According to the Constitution Act, 1867, these areas are under the exclusive jurisdiction of the provinces: education, and health.
As such, the federal government has no role in these areas except for what is allowed it by the provinces.
This means two things.
First, Mr. Ignatieff is meddling in provincial affairs with his 'education passport', which has already drawn some fire from the provinces.
Granted, most of it has come from the government of Quebec, which would complain if a drowning resident were thrown a federal life preserver instead of a provincial one.
But there are legitimate reasons for the separation of responsibilities which make such jurisdictional adventurism troublesome.
These centre on the matter of confusion. If there is no clear distinction of responsibility, then there is the problem of holding the appropriate authorities responsible, and different levels of government could, and likely will, end up stepping on each other, and wasting tax dollars.
Second, those who are complaining about health care during the election are barking up the wrong jurisdictional tree.
All the federal government does is fork over tax money to the provinces, who are then responsible for how the money is spent.

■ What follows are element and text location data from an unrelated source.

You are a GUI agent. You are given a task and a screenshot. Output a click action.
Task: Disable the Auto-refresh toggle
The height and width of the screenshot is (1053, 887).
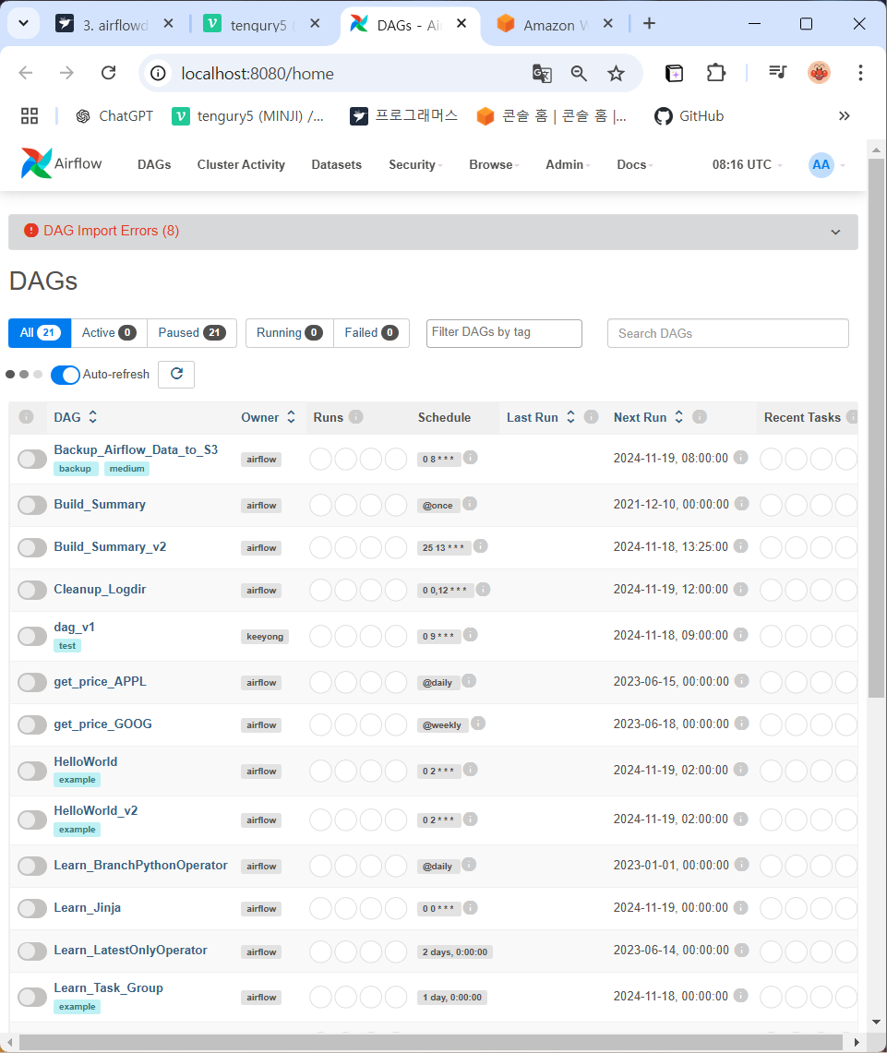[65, 375]
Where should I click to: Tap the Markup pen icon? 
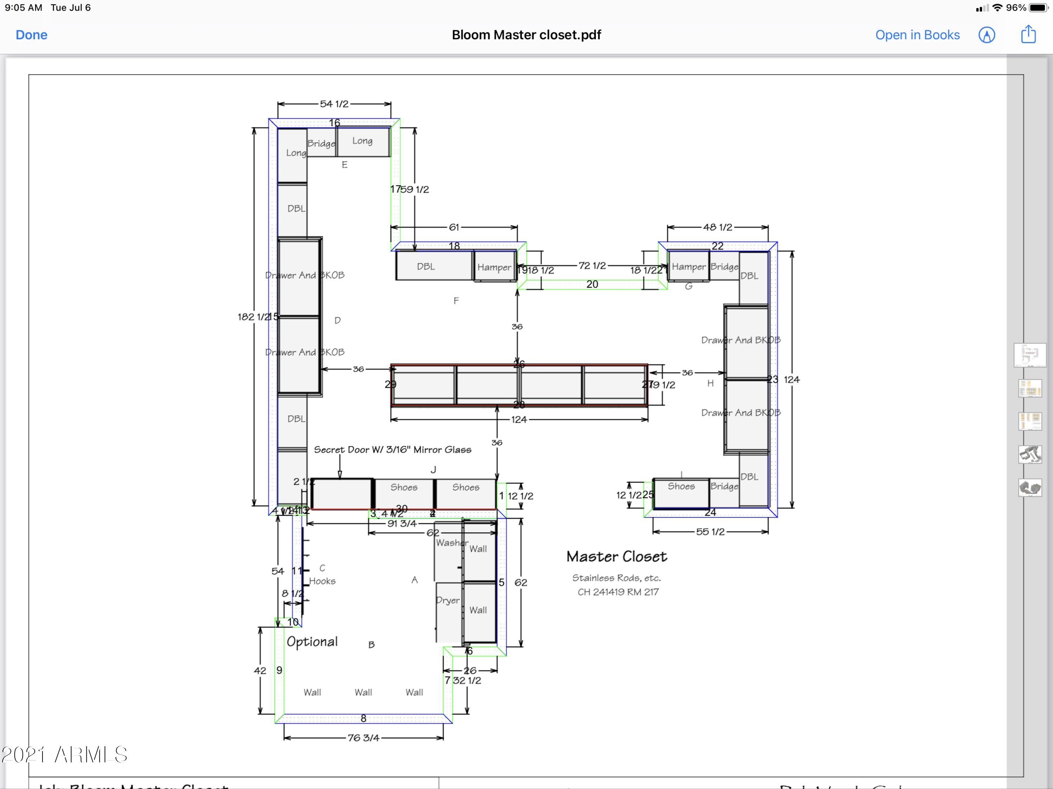(987, 35)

The current funding system is based on the Kelowna Accord, signed by the provinces and (then) Prime Minister Paul Martin. Prime Minister Stephen Harper has already said he will maintain funding based on the accord (which gives a six per cent increase every year to the provinces, an impossible to maintain growth rate over even the medium term) even after it expires, making that issue largely irrelevant in the context of the current election.
Rather, let's lay the blame for the current health care mess where it belongs — with the provincial Liberal (McGuinty) government.
This is a government which, rather than focusing on front line care, instead created the Local Health Integration Network (LHIN) — a make-work program for expensive bureaucrats, and probably the most egregious contributor (in terms of lack of bang for the buck) to the Sunshine List (government employees making $100,000 or more).
When a system has become as bloated and inefficient as Ontario's health system has, the idea of adding another level of pure bureaucracy is idiocy. And that is just what the McGuinty government, including our own MPP and provincial minister, Leona Dombrowsky, did.
So if you want to complain about defence, foreign relations, or the postal system, complain to the federal government.
But for health care, lay the blame where it properly belongs: Dalton McGuinty and Leona Dombrowsky.
If health care is solely a provincial issue as suggested here, then why is there a Minister of Health in the federal cabinet? Hon. Leona Aglukkaq must have had a pretty easy job in Ottawa then.